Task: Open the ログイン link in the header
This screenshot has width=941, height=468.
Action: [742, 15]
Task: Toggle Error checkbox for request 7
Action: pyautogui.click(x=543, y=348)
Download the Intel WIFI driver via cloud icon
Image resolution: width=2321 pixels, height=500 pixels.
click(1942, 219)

Aim of the exercise ▸
The data above should be output exactly, with each line intact.

Answer to this problem ▸
Task: Open the ログイン link in the header
This screenshot has width=941, height=468.
Action: [742, 15]
Task: Toggle Error checkbox for request 7
Action: pyautogui.click(x=543, y=348)
Download the Intel WIFI driver via cloud icon
Image resolution: width=2321 pixels, height=500 pixels.
click(1942, 219)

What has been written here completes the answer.